Avoid excessive OR conditions

When using the boolean OR operator (||), if conditions can become unnecessarily complex and difficult to maintain, especially when chaining many OR checks. Instead, consider using array-based checks like .contains() to simplify your logic and improve readability.

Don't: Run many ORs

		"if": "ctx?.kubernetes?.container?.name == 'admin' || ctx?.kubernetes?.container?.name == 'def'
|| ctx?.kubernetes?.container?.name == 'demo' || ctx?.kubernetes?.container?.name == 'acme'
|| ctx?.kubernetes?.container?.name == 'wonderful'

	

Do: Use contains to compare

		["admin","def","demo","acme","wonderful"].contains(ctx.kubernetes?.container?.name)

	

Tip

This example only checks for exact matches. Do not use this approach if you need to check for partial matches.

Convert mb/gb values to bytes

When working with data sizes, store all values as bytes (using a long type) in Elasticsearch. This ensures consistency and allows you to leverage advanced formatting in Kibana Data Views to display human-readable sizes.

Don't: Use multiple `gsub` processors for unit conversion

Avoid chaining several gsub processors to strip units and manually convert values. This approach is error-prone, hard to maintain, and can easily miss edge cases.

		{
  "gsub": {
    "field": "document.size",
    "pattern": "M",
    "replacement": "",
    "ignore_missing": true,
    "if": "ctx?.document?.size != null && ctx.document.size.endsWith(\"M\")"
  }
},
{
  "gsub": {
    "field": "document.size",
    "pattern": "(\\d+)\\.(\\d+)G",
    "replacement": "$1$200",
    "ignore_missing": true,
    "if": "ctx?.uws?.size != null && ctx.document.size.endsWith(\"G\")"
  }
},
{
  "gsub": {
    "field": "document.size",
    "pattern": "G",
    "replacement": "000",
    "ignore_missing": true,
    "if": "ctx?.uws?.size != null && ctx.document.size.endsWith(\"G\")"
  }
}

	

Do: Use the `bytes` processor for automatic conversion

The bytes processor automatically parses and converts strings like "100M" or "2.5GB" into their byte values.

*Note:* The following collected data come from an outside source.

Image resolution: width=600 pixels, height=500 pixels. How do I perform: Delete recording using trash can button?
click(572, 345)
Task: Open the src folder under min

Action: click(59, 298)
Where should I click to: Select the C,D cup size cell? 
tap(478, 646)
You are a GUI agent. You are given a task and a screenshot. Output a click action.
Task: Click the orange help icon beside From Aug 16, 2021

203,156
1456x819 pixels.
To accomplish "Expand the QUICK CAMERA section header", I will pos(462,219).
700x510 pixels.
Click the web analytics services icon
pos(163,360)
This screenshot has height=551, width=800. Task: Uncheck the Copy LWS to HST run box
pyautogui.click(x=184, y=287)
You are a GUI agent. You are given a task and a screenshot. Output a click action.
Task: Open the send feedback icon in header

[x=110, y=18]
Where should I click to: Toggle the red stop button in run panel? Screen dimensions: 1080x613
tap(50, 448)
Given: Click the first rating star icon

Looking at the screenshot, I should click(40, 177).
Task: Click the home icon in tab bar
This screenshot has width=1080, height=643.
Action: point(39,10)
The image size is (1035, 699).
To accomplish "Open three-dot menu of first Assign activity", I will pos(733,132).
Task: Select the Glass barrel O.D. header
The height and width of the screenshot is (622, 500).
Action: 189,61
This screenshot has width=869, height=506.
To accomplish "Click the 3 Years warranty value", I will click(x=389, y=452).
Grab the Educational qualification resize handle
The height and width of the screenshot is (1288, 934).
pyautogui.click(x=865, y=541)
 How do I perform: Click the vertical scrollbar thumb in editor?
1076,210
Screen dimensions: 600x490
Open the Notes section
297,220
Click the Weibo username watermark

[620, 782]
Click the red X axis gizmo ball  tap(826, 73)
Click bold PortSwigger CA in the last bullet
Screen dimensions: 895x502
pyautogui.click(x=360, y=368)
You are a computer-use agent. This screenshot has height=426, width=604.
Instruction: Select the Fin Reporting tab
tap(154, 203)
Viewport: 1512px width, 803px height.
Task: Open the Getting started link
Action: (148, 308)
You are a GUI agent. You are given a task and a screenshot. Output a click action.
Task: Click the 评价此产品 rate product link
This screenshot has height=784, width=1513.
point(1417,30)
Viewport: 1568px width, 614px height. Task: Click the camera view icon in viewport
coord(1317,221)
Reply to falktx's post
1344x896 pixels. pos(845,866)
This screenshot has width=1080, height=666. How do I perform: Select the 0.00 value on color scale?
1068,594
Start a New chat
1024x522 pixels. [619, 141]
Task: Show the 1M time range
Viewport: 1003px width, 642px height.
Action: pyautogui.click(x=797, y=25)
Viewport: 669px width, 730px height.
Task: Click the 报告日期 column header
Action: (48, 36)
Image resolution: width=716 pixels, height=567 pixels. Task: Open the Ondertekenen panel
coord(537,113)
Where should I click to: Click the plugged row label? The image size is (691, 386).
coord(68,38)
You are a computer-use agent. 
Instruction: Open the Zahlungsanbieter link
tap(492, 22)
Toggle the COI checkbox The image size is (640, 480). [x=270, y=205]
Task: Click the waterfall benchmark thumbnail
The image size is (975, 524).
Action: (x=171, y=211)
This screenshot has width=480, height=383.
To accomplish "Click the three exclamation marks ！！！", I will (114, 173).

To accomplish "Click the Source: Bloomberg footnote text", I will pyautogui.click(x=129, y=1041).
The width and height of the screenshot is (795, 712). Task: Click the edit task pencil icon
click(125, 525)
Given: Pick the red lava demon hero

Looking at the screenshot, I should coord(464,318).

This is more reliable, easier to maintain, and supports a wide range of units.

		POST _ingest/pipeline/_simulate
{
  "docs": [
    {
      "_source": {
        "document": {
          "size": "100M"
        }
      }
    }
  ],
  "pipeline": {
    "processors": [
      {
        "bytes": {
          "field": "document.size"
        }
      }
    ]
  }
}

	

Tip

After storing values as bytes, you can use Kibana's field formatting to display them in a human-friendly format (KB, MB, GB, etc.) without changing the underlying data.

Rename fields

The rename processor renames a field. There are two flags:

ignore_missing: Useful when you are not sure that the field you want to rename exists.
ignore_failure: Helps with any failures encountered. For example, the rename processor can only rename to non-existing fields. If you already have the field abc and you want to rename def to abc, the operation will fail.

Script processor

If no built-in processor can achieve your goal, you may need to use a script processor in your ingest pipeline. Be sure to write scripts that are clear, concise, and maintainable.

Add new fields

All of the above discussed ways to access fields and retrieve their values is applicable within the script context. Null handling is still an important aspect when accessing the fields.

Tip

The fields API is the recommended way to add new fields.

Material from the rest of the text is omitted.